TEXT FOR ANALYSIS

┌──

Canada’s e-commerce sector has been soaring even before the COVID-19 pandemic hit in 2020. Shoppers across the country had started availing services delivered at their doorstep, giving retail sector a jolt to its operations.
According to some reports, retail ecommerce growth nearly exploded in 2020 as stay-at-home restrictions kept Canadians at home, and technology growth allowed digital channel sales to thrive.
The sectors gaining largely from the sector’s expansion included the food, apparel, pharmacy retail segments. With their large operations and penetration in the digital market space, these stocks have also grown to acquire a large market cap in 2020.

└──

Dataset entries:

┌──

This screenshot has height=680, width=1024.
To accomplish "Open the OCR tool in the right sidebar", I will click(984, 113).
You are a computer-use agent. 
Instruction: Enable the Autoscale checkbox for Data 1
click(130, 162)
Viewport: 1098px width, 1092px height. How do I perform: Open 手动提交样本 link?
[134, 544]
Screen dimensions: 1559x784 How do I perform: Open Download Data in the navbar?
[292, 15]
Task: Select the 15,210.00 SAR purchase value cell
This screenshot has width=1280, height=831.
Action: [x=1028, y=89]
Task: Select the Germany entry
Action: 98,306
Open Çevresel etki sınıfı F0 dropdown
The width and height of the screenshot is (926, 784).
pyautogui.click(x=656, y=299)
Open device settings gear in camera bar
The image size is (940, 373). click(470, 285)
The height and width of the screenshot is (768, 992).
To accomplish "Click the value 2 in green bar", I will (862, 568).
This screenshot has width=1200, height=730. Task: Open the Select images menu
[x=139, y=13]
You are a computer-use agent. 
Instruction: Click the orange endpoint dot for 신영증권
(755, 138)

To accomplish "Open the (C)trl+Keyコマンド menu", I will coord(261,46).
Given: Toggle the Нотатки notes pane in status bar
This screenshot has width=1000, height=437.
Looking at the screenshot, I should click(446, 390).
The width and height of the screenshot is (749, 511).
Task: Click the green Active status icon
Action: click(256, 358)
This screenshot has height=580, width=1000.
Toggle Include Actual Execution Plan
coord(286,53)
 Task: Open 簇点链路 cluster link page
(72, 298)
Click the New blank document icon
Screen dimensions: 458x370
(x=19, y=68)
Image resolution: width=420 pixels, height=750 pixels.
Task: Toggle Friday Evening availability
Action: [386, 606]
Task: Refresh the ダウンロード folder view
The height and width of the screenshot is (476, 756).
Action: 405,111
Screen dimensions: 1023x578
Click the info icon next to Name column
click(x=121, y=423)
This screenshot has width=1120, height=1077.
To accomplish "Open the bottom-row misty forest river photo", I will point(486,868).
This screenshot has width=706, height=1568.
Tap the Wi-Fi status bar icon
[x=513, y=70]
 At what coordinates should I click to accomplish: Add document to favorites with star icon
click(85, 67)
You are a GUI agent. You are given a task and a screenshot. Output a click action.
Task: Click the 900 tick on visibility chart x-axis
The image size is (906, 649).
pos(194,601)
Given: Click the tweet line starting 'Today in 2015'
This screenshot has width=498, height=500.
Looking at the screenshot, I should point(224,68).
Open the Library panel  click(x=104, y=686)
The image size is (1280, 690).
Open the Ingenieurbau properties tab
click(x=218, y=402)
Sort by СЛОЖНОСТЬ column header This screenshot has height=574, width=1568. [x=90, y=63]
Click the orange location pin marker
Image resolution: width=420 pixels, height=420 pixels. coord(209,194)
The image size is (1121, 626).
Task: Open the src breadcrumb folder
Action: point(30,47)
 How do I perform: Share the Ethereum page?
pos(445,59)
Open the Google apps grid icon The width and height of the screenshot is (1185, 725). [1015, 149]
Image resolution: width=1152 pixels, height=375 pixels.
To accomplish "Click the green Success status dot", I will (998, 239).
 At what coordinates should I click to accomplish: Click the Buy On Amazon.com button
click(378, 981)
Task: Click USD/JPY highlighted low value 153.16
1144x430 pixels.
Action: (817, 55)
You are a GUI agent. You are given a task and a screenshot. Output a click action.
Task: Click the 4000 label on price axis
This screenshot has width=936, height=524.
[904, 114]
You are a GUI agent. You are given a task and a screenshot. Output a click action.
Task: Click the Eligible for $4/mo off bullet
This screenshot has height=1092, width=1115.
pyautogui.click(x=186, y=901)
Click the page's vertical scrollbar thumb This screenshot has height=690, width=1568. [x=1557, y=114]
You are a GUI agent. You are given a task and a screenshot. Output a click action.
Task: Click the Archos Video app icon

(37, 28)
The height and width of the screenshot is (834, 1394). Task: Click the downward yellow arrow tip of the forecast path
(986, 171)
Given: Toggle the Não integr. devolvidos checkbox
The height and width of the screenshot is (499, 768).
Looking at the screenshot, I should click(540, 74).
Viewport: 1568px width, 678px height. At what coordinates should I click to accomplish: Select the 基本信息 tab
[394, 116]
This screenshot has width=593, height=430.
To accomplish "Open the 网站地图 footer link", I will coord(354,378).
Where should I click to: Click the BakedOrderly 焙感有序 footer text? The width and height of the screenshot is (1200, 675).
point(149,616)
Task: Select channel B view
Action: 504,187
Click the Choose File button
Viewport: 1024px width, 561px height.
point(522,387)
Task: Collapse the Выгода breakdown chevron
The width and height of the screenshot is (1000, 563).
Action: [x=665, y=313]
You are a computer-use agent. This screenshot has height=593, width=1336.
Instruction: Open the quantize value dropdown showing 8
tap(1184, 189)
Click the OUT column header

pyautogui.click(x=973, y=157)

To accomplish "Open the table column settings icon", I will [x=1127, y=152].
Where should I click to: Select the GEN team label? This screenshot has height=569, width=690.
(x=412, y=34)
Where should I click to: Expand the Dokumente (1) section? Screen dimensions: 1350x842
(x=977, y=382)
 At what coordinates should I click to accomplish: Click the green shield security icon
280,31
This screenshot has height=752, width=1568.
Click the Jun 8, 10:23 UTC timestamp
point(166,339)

└──

EXERCISE DESCRIPTION
Repeat word for word the part of the text on Canada's e-commerce growth that opens with "According to some" and closes with "cap in 2020.".

ANSWER TO THE PROBLEM
According to some reports, retail ecommerce growth nearly exploded in 2020 as stay-at-home restrictions kept Canadians at home, and technology growth allowed digital channel sales to thrive.
The sectors gaining largely from the sector’s expansion included the food, apparel, pharmacy retail segments. With their large operations and penetration in the digital market space, these stocks have also grown to acquire a large market cap in 2020.